*GOAL OF THE EXERCISE*:
In the records below, the line with "Sort by CacheClusterId" opens the range and the line with "This screenshot has height=386, width=700." closes it; print that range exactly and nothing else.
START PROVIDED DATA
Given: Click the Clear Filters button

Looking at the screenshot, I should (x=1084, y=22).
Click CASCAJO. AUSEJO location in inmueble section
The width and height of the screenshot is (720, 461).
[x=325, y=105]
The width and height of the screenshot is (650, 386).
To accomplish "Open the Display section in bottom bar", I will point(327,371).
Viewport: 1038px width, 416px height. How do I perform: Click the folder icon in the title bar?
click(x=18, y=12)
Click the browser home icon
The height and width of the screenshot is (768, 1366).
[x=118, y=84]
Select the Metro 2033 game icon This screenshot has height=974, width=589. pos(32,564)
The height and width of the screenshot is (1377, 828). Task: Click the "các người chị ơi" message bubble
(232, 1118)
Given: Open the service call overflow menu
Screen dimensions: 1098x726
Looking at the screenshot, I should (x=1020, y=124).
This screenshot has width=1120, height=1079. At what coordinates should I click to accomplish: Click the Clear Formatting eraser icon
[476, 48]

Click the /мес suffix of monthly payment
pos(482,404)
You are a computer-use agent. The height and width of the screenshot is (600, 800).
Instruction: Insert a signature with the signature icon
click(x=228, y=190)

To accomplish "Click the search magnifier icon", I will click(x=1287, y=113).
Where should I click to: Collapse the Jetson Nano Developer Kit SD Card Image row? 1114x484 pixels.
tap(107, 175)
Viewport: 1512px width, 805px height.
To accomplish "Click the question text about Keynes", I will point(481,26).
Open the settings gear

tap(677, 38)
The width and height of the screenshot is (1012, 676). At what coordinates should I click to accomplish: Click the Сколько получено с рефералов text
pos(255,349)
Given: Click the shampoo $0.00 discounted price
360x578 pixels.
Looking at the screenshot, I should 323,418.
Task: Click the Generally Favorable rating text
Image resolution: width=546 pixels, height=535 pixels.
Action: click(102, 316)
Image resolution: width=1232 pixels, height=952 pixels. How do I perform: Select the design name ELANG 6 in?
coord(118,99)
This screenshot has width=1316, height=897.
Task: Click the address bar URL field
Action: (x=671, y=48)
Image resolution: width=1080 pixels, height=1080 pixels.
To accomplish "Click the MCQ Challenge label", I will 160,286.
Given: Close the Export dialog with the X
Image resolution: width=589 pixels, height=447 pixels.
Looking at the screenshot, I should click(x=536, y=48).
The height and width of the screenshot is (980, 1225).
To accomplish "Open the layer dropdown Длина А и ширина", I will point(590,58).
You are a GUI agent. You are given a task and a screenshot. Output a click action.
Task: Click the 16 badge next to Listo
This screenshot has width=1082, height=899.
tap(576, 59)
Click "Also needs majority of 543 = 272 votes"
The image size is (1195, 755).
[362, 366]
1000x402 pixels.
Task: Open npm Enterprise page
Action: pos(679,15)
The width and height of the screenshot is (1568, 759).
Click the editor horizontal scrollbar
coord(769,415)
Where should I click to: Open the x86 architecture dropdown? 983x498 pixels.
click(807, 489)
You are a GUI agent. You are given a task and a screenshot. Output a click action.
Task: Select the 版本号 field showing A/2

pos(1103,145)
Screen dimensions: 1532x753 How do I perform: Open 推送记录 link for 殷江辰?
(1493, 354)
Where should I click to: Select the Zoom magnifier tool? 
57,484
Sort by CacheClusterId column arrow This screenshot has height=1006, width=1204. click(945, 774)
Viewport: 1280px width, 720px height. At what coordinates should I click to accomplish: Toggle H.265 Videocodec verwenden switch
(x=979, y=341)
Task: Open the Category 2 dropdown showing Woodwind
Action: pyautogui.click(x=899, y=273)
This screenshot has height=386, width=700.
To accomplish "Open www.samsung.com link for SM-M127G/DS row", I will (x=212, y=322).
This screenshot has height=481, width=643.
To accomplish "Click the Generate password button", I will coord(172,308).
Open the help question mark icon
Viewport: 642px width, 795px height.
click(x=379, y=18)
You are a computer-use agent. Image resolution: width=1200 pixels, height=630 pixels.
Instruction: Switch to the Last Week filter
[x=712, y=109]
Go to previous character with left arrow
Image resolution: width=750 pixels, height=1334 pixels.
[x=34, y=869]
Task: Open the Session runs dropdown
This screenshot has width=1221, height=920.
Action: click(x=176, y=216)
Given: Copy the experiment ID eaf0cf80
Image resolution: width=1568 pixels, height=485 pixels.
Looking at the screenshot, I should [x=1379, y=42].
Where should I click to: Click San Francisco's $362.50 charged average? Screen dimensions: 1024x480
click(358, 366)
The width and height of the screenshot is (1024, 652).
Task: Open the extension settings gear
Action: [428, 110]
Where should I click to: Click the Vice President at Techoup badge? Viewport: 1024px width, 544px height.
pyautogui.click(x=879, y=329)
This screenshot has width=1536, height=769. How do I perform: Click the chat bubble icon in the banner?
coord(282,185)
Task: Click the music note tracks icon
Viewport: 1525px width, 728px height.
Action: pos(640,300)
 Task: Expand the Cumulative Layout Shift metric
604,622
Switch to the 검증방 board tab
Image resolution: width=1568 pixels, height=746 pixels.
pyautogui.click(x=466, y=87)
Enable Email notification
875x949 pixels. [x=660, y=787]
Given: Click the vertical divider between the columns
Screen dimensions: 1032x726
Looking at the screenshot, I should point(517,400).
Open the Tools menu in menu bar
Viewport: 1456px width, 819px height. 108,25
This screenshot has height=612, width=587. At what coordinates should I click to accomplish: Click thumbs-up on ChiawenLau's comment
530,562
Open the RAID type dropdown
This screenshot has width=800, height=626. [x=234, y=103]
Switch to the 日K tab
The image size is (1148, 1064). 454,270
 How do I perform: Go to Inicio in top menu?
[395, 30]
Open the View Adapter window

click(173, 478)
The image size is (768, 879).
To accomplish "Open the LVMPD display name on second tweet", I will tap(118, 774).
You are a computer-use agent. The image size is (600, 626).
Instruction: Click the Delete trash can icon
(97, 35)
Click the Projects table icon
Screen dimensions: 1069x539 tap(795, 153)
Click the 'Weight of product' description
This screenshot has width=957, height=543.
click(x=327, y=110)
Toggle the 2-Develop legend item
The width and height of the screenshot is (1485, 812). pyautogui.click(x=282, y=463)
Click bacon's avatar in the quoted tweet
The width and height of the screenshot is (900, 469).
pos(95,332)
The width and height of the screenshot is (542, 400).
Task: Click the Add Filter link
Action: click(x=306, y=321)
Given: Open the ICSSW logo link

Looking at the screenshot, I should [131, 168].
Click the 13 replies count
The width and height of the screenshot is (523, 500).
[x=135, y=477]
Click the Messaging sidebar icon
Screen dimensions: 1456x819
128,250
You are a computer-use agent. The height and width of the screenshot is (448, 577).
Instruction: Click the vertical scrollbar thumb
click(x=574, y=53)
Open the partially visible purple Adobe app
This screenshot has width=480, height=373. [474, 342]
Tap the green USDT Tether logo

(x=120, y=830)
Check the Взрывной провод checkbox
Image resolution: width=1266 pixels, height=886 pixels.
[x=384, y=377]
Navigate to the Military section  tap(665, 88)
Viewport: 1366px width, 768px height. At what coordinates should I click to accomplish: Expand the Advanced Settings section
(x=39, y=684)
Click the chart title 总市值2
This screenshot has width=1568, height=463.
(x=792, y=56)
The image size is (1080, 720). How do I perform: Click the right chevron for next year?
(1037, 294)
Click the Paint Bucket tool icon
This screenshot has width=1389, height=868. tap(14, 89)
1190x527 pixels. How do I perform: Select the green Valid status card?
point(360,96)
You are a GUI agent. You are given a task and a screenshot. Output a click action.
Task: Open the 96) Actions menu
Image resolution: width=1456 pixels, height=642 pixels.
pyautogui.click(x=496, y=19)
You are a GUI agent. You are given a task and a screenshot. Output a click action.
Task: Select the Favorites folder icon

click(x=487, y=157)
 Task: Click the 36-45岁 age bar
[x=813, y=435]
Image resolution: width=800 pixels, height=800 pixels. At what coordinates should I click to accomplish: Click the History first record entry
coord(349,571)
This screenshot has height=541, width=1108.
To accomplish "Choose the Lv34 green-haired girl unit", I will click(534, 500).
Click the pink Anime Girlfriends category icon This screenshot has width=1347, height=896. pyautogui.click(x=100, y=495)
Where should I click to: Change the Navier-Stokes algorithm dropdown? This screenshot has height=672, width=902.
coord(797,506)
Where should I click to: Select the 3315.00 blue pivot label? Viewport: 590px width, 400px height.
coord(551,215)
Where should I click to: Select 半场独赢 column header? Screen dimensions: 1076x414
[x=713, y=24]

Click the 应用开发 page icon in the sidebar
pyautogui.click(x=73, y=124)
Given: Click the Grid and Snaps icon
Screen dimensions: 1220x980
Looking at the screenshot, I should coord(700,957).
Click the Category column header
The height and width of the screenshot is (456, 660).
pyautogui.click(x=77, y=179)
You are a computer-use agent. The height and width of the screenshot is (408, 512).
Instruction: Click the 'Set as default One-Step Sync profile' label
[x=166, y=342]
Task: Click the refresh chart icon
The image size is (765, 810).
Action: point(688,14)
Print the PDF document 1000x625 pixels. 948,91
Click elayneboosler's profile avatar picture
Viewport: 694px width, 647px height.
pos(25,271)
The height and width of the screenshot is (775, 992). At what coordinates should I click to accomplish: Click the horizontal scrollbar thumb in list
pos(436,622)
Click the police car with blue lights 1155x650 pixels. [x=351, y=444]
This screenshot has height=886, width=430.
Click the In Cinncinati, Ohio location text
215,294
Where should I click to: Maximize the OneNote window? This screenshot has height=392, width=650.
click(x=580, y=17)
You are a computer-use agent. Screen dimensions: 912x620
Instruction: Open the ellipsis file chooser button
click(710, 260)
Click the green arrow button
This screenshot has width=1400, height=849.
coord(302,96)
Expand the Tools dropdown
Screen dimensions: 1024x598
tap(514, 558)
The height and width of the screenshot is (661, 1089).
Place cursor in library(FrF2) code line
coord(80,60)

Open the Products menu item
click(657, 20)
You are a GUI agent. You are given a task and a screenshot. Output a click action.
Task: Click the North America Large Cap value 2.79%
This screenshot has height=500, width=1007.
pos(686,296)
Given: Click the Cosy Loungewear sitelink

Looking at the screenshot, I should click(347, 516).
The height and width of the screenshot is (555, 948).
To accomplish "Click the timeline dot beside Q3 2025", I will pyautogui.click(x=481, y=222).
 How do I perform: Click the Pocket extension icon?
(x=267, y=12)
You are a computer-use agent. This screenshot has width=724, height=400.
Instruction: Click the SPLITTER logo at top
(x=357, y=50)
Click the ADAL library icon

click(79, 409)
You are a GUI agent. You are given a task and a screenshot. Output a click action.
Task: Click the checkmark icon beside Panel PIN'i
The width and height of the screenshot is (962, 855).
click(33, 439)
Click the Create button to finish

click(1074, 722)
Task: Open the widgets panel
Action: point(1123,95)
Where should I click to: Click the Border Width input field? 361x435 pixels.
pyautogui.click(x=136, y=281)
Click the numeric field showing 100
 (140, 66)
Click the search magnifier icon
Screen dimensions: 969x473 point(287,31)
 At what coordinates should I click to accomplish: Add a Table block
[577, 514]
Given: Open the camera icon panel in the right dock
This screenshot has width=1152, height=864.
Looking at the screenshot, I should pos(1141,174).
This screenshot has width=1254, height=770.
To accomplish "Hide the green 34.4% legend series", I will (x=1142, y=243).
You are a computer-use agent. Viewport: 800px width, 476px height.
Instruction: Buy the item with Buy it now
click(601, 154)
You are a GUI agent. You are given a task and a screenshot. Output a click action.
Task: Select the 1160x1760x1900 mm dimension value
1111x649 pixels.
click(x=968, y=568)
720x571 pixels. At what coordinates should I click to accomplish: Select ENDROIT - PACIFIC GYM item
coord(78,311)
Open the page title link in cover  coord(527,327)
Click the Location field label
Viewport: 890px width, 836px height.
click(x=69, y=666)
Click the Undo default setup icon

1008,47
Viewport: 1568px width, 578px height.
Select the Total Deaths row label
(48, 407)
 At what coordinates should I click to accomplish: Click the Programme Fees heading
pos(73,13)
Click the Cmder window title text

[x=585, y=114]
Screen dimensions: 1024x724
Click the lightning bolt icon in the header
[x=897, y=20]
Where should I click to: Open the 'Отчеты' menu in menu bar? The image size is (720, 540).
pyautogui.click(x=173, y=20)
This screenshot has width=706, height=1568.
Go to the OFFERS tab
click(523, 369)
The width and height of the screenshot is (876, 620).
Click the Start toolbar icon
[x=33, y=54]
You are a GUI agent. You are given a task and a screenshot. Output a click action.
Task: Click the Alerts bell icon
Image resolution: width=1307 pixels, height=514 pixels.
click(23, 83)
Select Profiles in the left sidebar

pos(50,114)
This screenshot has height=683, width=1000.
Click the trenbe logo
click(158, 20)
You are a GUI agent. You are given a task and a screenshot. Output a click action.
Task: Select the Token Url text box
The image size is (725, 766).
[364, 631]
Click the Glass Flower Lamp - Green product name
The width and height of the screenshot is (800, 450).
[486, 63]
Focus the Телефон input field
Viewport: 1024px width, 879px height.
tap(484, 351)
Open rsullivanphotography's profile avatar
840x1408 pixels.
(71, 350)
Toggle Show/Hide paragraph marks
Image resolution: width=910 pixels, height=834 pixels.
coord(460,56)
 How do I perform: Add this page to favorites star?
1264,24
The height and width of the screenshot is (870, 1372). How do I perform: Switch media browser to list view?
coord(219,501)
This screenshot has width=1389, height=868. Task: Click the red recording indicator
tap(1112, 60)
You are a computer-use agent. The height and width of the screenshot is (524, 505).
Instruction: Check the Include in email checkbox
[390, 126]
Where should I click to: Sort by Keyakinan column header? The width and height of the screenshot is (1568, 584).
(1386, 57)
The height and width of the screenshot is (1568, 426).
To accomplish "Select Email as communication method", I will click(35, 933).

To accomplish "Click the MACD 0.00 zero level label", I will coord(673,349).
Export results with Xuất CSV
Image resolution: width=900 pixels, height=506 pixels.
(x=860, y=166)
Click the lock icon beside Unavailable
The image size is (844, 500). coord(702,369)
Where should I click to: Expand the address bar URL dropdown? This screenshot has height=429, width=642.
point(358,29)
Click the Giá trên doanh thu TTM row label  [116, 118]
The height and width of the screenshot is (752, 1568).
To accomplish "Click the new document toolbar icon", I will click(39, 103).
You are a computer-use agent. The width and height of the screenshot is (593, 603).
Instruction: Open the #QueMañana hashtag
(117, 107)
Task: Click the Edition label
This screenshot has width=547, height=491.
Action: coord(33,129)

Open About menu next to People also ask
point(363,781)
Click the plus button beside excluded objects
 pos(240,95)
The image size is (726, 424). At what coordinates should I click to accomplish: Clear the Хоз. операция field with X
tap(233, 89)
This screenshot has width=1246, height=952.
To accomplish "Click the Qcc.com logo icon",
END PROVIDED DATA
*SOLUTION TO THE EXERCISE*:
Sort by CacheClusterId column arrow This screenshot has height=1006, width=1204. click(945, 774)
Viewport: 1280px width, 720px height. At what coordinates should I click to accomplish: Toggle H.265 Videocodec verwenden switch
(x=979, y=341)
Task: Open the Category 2 dropdown showing Woodwind
Action: pyautogui.click(x=899, y=273)
This screenshot has height=386, width=700.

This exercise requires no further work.